GIVEN EXERCISE
Rewrite every line of the items, requests included, adding 98 to each number in the coordinate answers. Omit the pictures from your answer.

=== EXERCISE INPUTS ===

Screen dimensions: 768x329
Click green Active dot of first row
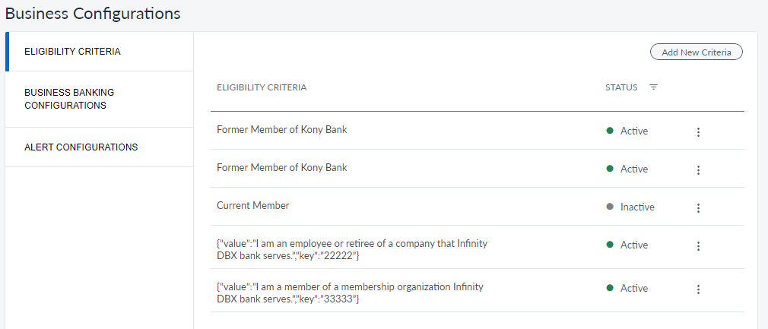coord(610,131)
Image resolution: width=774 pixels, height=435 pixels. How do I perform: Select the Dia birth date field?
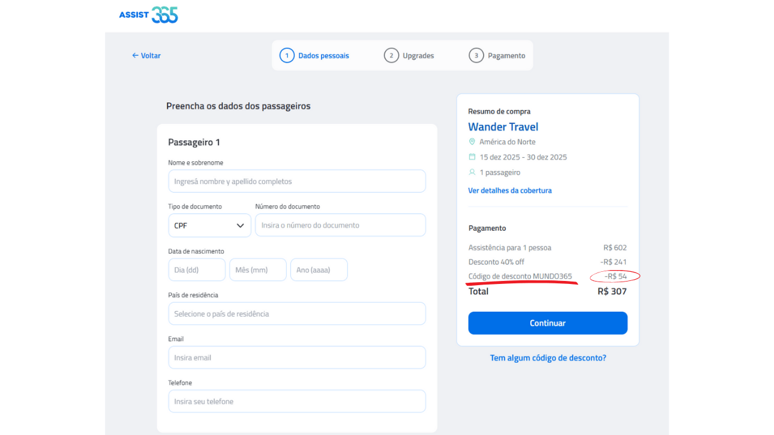pos(197,270)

===

RESPONSE TO THIS EXERCISE
Screen dimensions: 768x329
Click green Active dot of first row
coord(708,229)
Image resolution: width=774 pixels, height=435 pixels. How do I perform: Select the Dia birth date field?
pos(295,368)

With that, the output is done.